* _RECORDS PROVIDED_
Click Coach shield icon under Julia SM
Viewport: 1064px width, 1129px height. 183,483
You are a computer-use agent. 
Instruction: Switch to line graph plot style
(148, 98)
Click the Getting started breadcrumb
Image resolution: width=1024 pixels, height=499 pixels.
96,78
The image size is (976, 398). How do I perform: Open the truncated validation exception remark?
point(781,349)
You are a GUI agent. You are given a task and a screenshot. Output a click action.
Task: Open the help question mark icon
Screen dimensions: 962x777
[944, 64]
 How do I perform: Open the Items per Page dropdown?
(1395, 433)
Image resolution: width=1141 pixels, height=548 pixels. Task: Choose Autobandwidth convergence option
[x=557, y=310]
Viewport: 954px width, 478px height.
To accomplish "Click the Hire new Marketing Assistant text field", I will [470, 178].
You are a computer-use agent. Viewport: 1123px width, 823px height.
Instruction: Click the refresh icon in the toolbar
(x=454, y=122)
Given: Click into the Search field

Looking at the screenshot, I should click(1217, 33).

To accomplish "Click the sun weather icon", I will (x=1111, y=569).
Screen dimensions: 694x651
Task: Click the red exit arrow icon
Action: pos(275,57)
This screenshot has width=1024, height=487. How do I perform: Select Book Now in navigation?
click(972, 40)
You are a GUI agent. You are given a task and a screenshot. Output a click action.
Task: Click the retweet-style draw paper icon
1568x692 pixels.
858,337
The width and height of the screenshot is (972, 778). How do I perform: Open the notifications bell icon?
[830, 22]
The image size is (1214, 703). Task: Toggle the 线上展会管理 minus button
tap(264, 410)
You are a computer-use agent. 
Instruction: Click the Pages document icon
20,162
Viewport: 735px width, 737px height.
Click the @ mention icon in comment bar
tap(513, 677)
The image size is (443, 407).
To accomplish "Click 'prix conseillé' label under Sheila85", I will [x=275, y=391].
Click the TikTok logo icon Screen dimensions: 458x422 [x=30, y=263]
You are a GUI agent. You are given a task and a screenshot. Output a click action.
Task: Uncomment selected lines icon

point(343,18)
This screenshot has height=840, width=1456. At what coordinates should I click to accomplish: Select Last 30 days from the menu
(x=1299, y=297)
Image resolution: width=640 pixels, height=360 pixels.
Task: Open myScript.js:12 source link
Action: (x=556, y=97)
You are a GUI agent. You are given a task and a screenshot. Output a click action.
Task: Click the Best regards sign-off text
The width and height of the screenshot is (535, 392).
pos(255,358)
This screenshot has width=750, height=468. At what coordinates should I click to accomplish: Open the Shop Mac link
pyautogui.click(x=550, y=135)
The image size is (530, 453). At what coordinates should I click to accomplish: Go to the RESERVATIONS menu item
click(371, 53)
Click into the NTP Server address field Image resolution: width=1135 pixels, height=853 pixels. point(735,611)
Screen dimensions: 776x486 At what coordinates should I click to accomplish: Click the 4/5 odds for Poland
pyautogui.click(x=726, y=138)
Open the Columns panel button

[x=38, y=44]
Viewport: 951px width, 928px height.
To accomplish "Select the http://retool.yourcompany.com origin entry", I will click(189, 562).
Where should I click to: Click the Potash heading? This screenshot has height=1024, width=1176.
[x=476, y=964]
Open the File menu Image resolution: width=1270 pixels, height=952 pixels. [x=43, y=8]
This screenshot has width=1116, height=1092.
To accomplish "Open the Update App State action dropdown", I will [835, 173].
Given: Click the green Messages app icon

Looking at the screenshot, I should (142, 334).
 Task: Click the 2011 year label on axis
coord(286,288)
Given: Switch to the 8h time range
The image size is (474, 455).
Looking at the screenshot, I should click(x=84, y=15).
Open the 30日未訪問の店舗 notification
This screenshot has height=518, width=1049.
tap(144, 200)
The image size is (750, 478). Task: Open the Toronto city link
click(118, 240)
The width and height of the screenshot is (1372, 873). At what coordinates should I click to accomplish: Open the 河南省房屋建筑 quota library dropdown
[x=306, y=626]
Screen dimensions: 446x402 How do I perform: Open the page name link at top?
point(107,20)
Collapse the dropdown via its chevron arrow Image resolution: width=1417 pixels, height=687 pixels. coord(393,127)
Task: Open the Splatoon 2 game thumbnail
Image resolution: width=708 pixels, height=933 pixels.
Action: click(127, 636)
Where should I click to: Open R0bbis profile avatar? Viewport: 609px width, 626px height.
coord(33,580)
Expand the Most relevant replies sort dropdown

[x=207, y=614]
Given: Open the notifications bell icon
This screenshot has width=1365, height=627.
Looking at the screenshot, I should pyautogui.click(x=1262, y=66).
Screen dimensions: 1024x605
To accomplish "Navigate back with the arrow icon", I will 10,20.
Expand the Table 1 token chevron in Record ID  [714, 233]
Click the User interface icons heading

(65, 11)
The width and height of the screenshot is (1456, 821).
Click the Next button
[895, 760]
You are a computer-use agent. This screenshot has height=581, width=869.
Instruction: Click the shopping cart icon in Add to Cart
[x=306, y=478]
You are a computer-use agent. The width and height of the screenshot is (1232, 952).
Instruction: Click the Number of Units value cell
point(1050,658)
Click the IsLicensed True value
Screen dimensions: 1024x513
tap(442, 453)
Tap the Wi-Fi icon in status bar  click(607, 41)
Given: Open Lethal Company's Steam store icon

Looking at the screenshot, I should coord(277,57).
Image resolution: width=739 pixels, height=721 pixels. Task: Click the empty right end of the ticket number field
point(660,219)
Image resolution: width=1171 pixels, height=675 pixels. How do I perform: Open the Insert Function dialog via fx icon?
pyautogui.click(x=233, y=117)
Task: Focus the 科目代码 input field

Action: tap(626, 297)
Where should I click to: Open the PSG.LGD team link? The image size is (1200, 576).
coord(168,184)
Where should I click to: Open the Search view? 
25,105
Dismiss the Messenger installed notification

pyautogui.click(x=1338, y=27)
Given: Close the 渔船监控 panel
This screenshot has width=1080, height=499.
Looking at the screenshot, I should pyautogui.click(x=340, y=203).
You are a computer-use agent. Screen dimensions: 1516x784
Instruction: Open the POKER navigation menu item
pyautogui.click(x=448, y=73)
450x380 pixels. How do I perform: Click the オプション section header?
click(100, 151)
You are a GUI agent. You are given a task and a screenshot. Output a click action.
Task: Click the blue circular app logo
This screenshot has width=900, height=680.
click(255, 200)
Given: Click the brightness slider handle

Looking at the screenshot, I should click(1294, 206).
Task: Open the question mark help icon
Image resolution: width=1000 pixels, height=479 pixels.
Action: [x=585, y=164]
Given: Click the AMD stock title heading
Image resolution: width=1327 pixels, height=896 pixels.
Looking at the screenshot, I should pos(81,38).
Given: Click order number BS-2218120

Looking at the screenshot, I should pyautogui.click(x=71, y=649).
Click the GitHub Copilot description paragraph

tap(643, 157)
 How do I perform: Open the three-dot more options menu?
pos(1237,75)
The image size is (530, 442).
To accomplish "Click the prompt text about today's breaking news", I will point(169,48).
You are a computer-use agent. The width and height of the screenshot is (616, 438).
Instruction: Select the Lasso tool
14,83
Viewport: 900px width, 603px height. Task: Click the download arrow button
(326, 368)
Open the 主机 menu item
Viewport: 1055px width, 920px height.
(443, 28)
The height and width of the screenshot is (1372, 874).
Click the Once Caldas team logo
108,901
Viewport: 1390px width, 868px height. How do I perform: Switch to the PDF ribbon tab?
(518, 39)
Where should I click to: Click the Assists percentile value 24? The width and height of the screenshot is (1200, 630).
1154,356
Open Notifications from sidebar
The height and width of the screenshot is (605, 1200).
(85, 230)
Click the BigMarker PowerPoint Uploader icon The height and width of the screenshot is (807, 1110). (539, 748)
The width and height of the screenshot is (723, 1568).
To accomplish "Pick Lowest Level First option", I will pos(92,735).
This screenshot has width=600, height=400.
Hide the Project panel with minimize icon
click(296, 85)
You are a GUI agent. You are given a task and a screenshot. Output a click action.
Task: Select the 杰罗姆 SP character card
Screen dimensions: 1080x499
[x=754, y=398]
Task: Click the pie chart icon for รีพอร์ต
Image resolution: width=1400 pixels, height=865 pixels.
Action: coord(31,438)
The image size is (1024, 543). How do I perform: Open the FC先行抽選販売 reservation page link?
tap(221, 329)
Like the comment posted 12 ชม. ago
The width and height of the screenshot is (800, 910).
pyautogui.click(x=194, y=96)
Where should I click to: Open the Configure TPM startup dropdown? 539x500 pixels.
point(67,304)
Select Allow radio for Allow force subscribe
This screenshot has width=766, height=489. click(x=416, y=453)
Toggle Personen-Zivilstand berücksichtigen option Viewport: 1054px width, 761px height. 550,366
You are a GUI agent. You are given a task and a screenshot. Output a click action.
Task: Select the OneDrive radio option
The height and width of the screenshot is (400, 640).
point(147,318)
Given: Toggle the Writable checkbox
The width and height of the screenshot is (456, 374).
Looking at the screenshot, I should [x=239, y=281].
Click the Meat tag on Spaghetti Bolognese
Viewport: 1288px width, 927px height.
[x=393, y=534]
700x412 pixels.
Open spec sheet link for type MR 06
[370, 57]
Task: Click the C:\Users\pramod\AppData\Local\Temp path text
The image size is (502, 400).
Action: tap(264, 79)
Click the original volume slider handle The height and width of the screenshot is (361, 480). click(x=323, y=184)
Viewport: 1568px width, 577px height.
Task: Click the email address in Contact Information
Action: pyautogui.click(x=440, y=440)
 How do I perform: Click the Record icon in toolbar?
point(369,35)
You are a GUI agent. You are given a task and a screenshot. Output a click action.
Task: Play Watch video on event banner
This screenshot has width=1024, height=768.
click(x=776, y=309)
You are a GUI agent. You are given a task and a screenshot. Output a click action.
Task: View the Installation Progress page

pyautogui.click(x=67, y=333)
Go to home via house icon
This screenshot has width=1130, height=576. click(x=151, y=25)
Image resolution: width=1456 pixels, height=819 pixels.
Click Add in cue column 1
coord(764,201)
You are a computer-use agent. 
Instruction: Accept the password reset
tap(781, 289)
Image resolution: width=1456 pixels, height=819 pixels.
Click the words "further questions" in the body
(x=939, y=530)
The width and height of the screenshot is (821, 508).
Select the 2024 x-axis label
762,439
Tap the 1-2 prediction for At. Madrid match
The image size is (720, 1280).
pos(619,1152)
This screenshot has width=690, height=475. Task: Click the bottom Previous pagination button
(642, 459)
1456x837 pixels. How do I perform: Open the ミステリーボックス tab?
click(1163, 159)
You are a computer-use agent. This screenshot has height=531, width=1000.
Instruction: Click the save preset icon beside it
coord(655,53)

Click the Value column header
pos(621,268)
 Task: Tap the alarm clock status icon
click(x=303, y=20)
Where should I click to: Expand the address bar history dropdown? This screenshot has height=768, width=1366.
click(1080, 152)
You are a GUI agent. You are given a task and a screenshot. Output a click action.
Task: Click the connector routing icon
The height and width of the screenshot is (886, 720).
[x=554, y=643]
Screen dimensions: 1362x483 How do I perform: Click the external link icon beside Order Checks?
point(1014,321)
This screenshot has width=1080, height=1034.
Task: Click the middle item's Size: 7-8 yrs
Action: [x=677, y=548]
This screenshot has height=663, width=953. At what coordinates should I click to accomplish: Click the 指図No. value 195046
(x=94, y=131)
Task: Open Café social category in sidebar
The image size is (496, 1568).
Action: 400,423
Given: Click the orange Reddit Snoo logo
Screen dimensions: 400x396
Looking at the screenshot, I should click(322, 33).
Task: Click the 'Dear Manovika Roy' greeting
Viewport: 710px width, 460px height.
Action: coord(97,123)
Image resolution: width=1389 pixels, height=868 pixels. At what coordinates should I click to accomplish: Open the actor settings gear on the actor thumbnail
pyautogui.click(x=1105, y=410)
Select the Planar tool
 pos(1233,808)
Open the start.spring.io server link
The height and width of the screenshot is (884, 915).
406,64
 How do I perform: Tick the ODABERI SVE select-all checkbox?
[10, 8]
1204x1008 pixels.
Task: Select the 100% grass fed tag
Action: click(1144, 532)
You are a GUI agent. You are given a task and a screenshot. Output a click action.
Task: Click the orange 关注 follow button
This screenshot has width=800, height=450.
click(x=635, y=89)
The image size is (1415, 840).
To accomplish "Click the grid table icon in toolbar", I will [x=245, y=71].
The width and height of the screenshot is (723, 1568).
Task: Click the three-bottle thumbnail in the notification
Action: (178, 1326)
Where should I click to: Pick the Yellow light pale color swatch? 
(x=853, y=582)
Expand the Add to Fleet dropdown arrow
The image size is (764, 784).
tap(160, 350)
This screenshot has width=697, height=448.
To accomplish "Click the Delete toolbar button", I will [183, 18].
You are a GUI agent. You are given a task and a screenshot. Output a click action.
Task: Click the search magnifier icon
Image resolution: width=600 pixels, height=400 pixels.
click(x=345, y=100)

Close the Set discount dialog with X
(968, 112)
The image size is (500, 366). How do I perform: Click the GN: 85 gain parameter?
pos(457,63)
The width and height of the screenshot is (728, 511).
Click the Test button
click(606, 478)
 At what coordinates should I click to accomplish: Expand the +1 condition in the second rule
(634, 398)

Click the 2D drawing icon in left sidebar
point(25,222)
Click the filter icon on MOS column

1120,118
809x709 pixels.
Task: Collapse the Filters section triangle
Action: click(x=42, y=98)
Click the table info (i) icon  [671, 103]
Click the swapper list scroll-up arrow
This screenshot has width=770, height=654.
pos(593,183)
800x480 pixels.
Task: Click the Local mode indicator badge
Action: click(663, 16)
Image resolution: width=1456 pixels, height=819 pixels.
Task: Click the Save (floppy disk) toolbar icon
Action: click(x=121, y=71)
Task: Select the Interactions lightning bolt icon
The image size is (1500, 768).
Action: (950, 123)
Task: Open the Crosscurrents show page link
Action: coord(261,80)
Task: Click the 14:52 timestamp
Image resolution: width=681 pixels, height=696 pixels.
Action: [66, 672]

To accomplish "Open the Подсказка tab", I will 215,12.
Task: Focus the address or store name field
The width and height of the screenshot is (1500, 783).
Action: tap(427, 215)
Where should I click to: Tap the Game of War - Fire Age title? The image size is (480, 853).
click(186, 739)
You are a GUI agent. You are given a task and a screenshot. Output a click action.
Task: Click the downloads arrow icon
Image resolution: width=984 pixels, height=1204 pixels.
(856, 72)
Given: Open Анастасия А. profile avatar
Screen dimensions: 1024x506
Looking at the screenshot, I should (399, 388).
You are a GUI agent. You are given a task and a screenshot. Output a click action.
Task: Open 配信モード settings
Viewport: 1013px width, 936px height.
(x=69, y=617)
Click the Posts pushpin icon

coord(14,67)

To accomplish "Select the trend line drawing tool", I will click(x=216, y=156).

* _WORK INSTRUCTION_
Look through the material above and print exactly the lines from the one containing "has height=581, width=869." to the one containing "is (1232, 952).", both included, and nothing more.

* _SOLVED PROBLEM_
You are a computer-use agent. This screenshot has height=581, width=869.
Instruction: Click the shopping cart icon in Add to Cart
[x=306, y=478]
You are a computer-use agent. The width and height of the screenshot is (1232, 952).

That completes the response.